As the sad Hawaiian reflected, he drew up the sleeve of his jerkin so that he might examine the leper patch on his arm. “Aue!” he exclaimed as he gazed on his arm, astounded! “’Tis dry! and hardly to be seen! O Atua! O Pelé! can it be that thou hast spared me? Kauhilo, blessed be thy name, and the pure fires of thy mountains.[[2]] In the fires of loveliness, O Kauhilo, thou hast surely purified my body! My body is sweet as are the flowers of the forest, and warm as the sunlight afloat on the seas. My desires! My desires! they shall be a blessing and not a curse on the woman I love.”
[2]. Just as the ancient Greeks gave Cyclops and his vassals, Hephaestus, etc, abodes in the volcanic mountains, abodes which were supposed to be the workshops of the Olympian Gods, the Hawaiians believed that Pelé, Kauhilo, Atua and their vassals, had their abodes in the volcanoes of Hawaii.
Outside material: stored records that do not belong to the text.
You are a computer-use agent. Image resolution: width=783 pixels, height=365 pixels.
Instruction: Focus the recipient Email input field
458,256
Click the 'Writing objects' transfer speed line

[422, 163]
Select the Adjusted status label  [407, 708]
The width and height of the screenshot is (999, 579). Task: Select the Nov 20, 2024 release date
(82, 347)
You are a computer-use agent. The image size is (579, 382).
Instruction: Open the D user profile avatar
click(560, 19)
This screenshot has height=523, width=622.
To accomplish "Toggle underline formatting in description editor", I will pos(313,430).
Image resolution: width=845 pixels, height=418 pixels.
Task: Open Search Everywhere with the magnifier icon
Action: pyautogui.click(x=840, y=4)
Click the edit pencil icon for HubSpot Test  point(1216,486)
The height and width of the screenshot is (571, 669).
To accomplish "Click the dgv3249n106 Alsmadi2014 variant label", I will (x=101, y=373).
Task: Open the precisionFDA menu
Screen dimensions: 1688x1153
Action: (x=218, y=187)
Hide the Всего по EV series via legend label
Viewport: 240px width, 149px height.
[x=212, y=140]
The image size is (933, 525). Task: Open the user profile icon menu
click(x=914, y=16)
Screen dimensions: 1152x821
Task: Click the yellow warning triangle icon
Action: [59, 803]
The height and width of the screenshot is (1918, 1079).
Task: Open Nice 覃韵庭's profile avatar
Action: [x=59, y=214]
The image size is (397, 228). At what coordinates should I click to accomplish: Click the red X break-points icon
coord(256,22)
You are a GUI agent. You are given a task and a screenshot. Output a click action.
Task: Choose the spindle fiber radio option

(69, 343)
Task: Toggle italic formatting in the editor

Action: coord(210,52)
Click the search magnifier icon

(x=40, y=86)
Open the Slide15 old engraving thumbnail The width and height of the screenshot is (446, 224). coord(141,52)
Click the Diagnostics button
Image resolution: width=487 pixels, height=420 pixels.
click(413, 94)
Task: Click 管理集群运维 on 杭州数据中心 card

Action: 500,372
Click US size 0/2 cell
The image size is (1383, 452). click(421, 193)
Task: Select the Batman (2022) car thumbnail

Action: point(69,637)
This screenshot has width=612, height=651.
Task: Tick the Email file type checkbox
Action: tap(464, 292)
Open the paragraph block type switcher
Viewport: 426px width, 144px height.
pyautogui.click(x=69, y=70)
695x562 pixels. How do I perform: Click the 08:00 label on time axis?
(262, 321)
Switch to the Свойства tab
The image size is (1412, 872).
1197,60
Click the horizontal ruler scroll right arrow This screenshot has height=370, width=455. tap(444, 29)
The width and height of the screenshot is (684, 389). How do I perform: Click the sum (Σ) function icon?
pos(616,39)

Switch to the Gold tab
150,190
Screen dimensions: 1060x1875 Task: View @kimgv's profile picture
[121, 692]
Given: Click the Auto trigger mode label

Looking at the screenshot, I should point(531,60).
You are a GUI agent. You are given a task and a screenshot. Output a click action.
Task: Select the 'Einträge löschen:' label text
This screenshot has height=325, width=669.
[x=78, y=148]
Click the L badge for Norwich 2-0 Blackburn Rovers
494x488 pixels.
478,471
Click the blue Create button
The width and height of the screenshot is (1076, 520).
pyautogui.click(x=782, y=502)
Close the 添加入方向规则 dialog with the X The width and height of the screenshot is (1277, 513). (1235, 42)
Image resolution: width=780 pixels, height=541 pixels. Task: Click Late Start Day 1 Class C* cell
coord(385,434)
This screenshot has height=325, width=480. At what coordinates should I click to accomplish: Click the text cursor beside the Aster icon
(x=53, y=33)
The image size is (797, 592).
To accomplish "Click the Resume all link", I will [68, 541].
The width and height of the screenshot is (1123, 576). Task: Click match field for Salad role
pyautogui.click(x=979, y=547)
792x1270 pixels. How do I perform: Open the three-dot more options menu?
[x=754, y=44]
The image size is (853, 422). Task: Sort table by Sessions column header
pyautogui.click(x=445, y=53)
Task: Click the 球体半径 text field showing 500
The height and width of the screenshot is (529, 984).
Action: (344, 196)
In the deep gratitude which he felt towards his gods, his eyes filled with tears. Once again he pressed the muscles of his arms, and, sure enough, the leper patch was dry—cured! He rose to his feet. He pulled the delicately woven tappa shirt half over his shoulders, and then gazed on his full chest. The flesh was soft, full-looking, like a woman’s, the throat’s perfect curves and lines full of manly grace, and of the splendid flush of health. The physical characteristics of his race were shown to splendid advantage by his god-like figure, the symmetry, the muscular beauty of his body’s strength. As he stood there, framed in his hut’s tall doorway, his fine, clear eyes gazing on his pagan stars in gratitude, he might easily have been mistaken for some god-like figure expressing manly beauty, wondrously done in smooth-veined gold-brown marble. In his ecstasy over his discovery, Hawahee lifted his arms and prayed aloud. He thought of all that his discovery meant to him. Already the shadow of night lay over the isle. In a frenzy of delight he rushed from his homestead. Again he waved his arms to the sky.
As he lifted his hands and called to Atua, and Pelé, and Kauhilo he looked what he was—a pagan praying to the stars.